1. 3D to 2D
The scanned ornament is digitally represented as a mesh, a collection of vertices and faces to make an approximation of the original shape with planar polygons. If seen straight from above, the mesh and the projection of the mesh onto the XY-plane should be no different in their appearance. Hence, a 3-dimensional shape, could be represented using 2-dimensional lines only.
The scanned ornament is imorted into Rhinoceros3D and reduced using the ”ReduceMesh” command. Simlifying the geometry makes it more practical to work with in the 3D-environment and helps diminishing fabrication time. The reduced mesh is referenced into grasshopper and projected onto the XY-plane using MeshShadow. Each face is represented by a planar polyline.
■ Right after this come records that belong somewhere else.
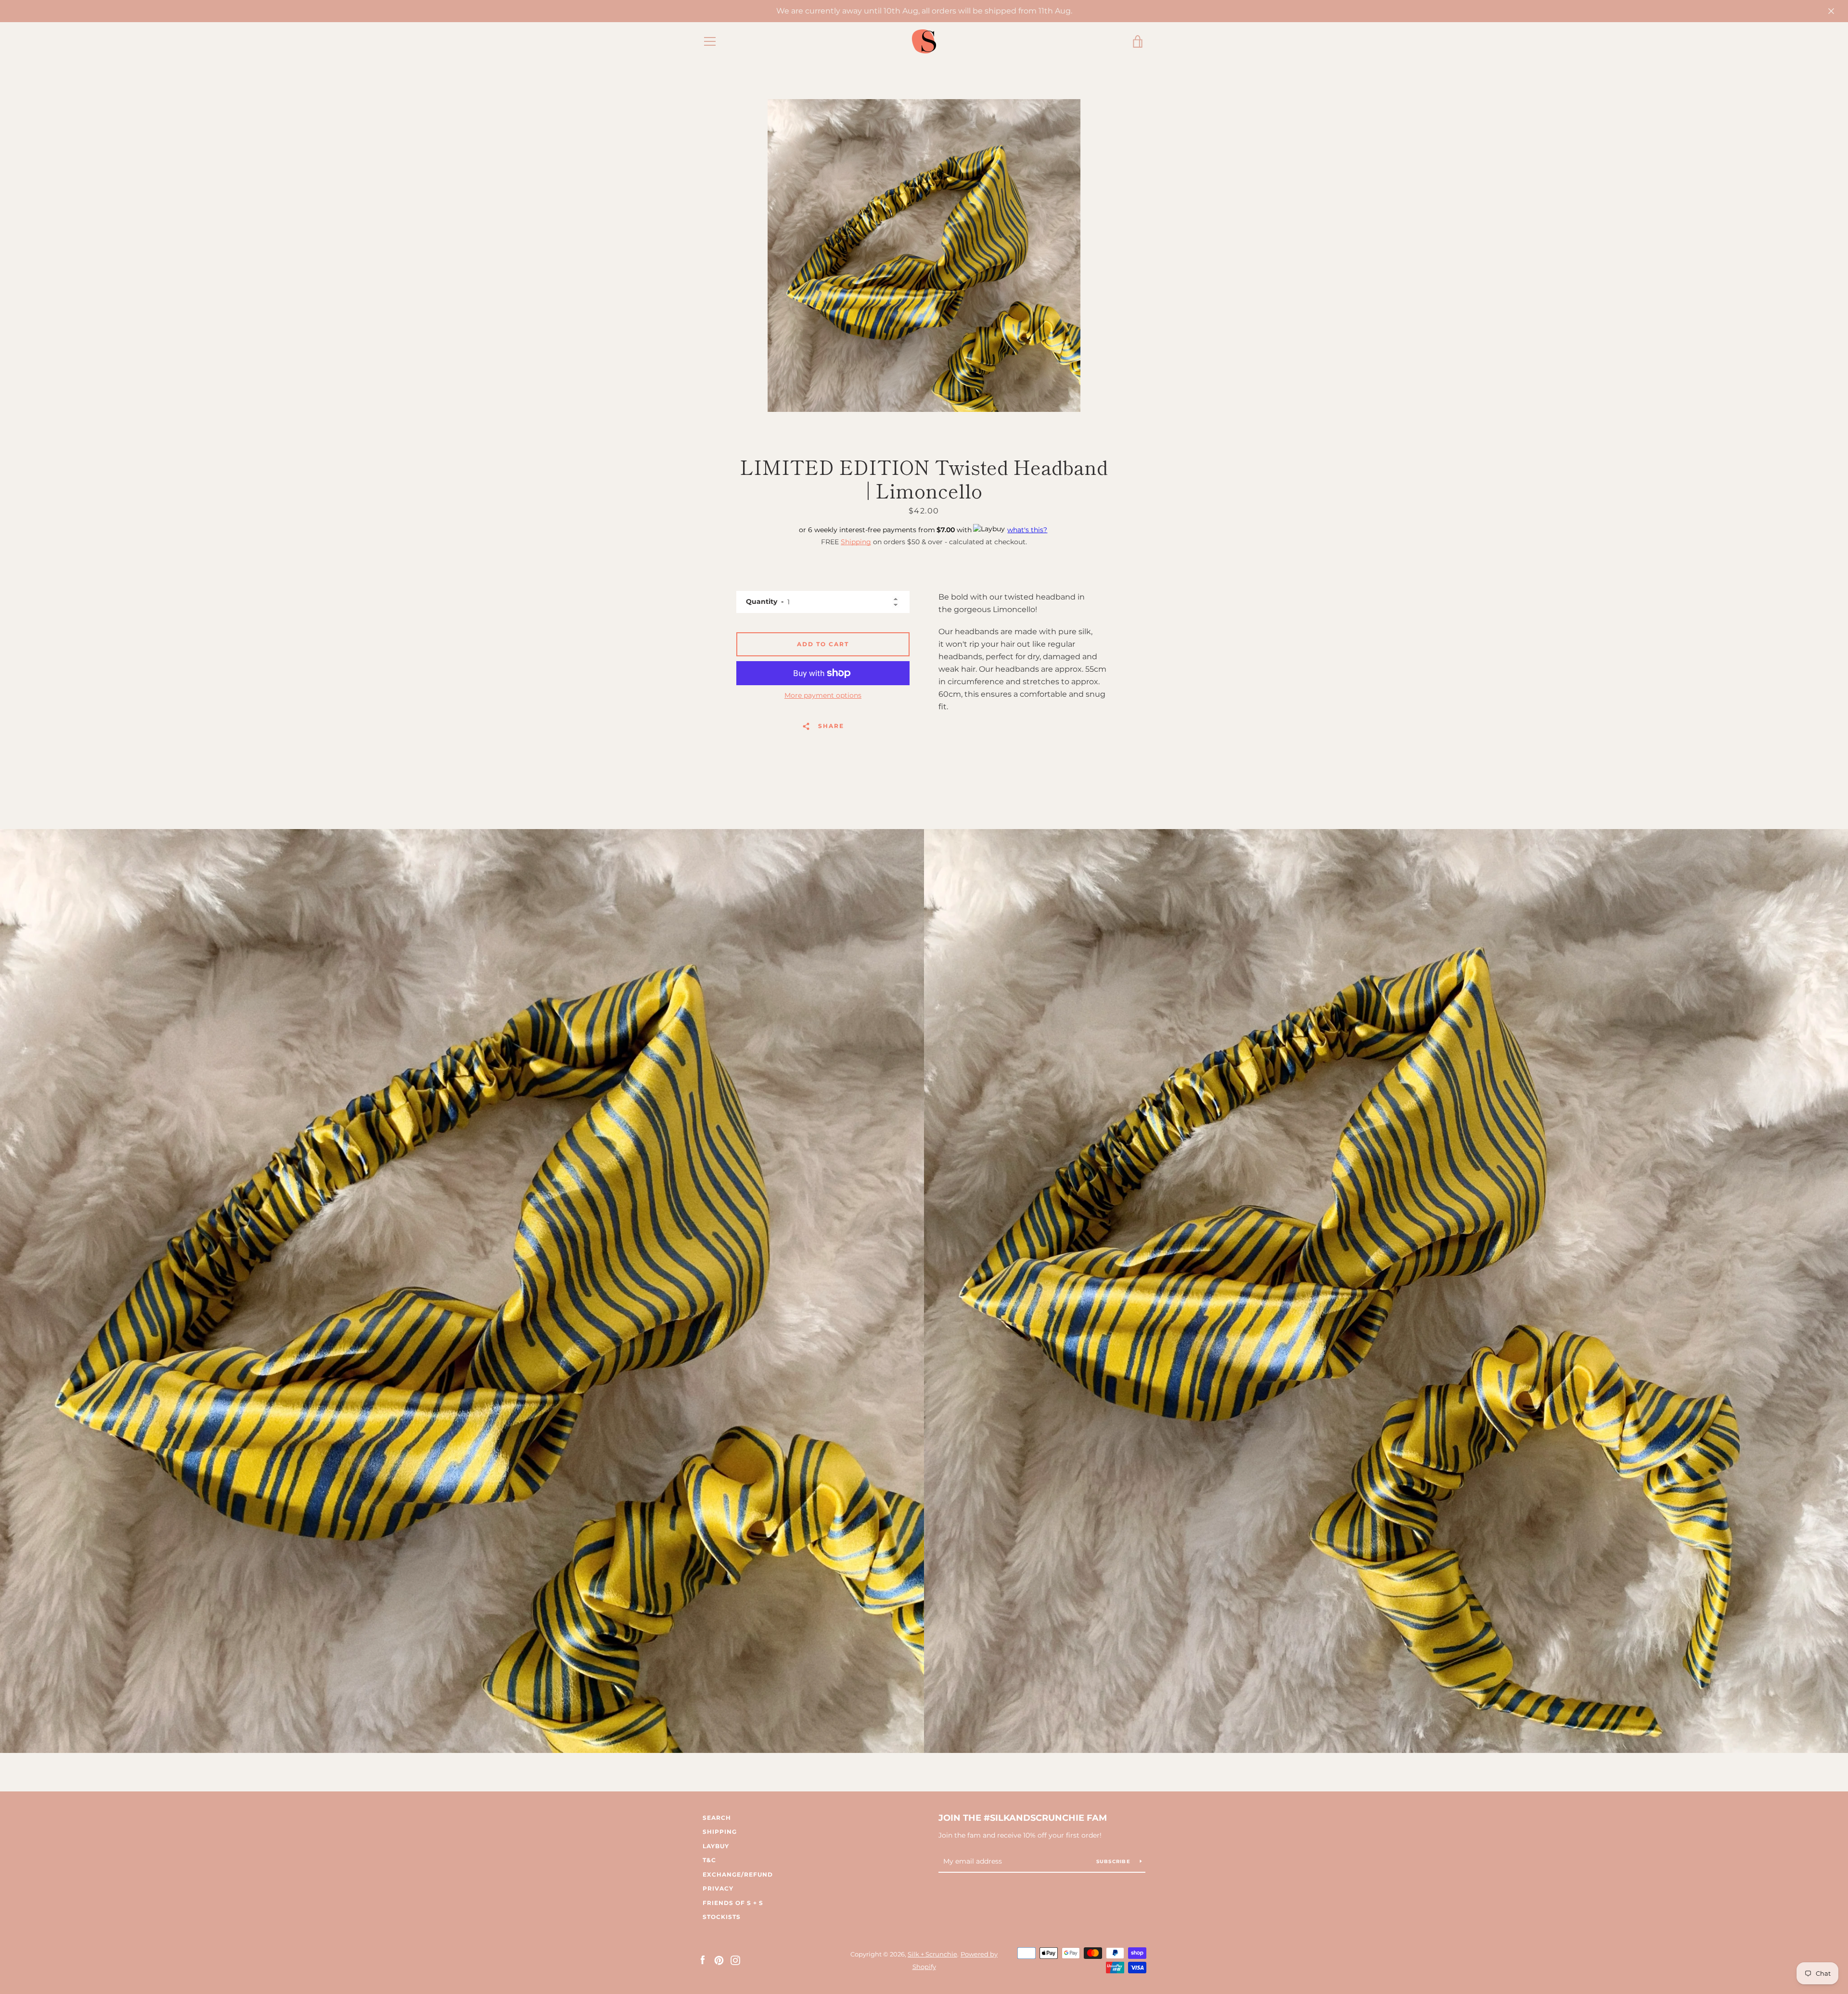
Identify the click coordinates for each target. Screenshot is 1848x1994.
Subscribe (1114, 1861)
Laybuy (716, 1846)
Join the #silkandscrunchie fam (1022, 1818)
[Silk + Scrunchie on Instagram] (735, 1960)
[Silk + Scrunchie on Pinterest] (719, 1960)
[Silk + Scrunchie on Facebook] (702, 1960)
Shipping (856, 541)
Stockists (722, 1916)
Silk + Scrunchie (932, 1954)
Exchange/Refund (738, 1874)
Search (717, 1817)
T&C (709, 1860)
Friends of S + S (733, 1902)
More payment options (822, 695)
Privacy (718, 1888)
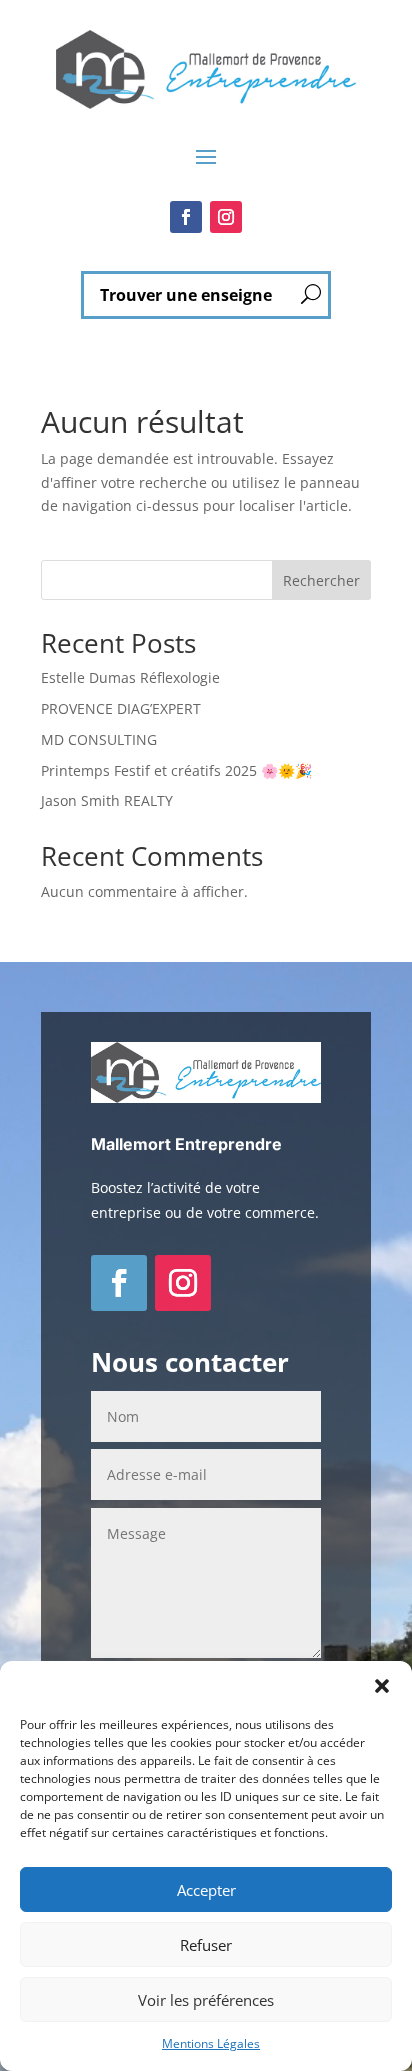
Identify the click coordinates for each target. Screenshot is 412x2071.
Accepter (206, 1890)
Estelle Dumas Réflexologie (130, 677)
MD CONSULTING (99, 739)
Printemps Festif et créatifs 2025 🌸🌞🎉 (176, 770)
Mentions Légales (211, 2043)
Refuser (206, 1945)
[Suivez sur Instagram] (226, 217)
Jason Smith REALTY (107, 800)
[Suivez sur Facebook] (186, 217)
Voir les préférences (206, 2000)
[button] (382, 1686)
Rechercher (321, 580)
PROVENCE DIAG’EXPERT (121, 708)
To avoid printing duplicate lines, the polylines are exploded and cleaned using ”RemoveDuplicateLines”.
Result and discussion
This iteration resulted in a plywood sheet with the digital representation of the ornament printed on top. The high density of lines that occur where the original mesh had a great change of depth strengthens the 3-dimensional expression. This effect could be further investigated by, for example, using different settings in the laser cutter or use different values when reducing the original mesh. I think that, to a certain extent, the original hypothesis held true. However, there is obviously no ability for a 2d-drawing to cast shadows and so the 3d-effect is static rather than dynamic I would say. This kind of ornament would perhaps be most suitable in a setting where light conditions do not change.